---------- Dataset excerpts
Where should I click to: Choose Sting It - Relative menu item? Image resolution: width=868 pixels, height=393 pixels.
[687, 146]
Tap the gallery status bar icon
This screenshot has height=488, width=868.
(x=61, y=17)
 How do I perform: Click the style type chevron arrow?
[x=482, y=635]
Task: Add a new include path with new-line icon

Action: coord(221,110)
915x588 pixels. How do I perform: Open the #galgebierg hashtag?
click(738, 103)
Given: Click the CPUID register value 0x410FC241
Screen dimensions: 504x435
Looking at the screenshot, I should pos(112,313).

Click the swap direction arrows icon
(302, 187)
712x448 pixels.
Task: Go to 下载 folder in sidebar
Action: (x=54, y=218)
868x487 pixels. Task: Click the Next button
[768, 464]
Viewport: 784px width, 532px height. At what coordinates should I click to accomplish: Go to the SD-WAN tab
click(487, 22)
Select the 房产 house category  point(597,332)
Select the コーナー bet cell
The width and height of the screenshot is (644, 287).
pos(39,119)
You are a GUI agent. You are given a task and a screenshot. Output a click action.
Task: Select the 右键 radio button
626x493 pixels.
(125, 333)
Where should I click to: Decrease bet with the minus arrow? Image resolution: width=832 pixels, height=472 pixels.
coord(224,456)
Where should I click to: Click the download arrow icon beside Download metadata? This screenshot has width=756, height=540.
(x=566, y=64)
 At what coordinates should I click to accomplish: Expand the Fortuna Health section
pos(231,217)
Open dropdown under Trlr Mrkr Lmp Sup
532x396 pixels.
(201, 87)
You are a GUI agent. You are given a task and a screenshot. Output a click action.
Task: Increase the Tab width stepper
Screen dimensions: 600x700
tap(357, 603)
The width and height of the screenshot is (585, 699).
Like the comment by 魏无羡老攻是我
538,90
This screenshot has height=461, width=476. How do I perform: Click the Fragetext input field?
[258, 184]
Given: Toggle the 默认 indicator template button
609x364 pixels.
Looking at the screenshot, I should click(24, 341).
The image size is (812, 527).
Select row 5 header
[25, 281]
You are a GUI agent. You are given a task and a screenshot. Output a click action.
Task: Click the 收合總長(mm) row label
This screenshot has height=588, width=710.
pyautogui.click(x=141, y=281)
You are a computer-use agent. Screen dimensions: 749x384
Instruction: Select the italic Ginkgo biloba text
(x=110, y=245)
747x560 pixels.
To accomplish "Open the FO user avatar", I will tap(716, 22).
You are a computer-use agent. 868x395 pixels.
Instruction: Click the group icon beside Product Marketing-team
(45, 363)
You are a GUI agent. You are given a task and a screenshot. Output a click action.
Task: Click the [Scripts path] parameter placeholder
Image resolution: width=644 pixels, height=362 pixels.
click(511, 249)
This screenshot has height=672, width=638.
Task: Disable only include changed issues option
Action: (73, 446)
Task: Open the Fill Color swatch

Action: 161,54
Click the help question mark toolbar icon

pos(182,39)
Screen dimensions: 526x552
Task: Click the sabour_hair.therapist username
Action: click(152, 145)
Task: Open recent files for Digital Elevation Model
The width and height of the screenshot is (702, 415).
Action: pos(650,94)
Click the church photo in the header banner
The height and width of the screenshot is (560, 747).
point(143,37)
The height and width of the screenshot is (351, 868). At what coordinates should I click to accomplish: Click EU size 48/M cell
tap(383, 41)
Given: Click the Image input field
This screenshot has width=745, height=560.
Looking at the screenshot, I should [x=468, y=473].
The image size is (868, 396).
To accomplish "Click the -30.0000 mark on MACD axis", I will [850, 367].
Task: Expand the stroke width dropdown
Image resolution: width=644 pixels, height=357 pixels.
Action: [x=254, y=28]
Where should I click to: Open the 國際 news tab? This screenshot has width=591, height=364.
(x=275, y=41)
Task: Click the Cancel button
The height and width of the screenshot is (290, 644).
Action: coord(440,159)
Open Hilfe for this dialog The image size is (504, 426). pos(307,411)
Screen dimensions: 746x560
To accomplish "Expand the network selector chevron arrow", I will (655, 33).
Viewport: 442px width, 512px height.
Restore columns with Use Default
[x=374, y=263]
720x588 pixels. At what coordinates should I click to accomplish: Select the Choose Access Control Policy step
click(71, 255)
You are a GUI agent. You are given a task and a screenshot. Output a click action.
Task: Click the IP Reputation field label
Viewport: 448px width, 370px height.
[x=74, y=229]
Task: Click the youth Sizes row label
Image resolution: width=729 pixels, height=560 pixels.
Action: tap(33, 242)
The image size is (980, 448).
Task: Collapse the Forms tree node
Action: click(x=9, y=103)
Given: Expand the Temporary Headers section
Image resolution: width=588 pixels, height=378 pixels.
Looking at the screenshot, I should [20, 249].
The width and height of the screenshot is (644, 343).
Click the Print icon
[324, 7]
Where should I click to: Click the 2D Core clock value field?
--------------------
What is being asked: Go through the material above and output exactly the lines from the one containing "This screenshot has width=745, height=560." through the one containing "Task: Expand the stroke width dropdown".

Expected answer:
This screenshot has width=745, height=560.
Looking at the screenshot, I should [x=468, y=473].
The image size is (868, 396).
To accomplish "Click the -30.0000 mark on MACD axis", I will [850, 367].
Task: Expand the stroke width dropdown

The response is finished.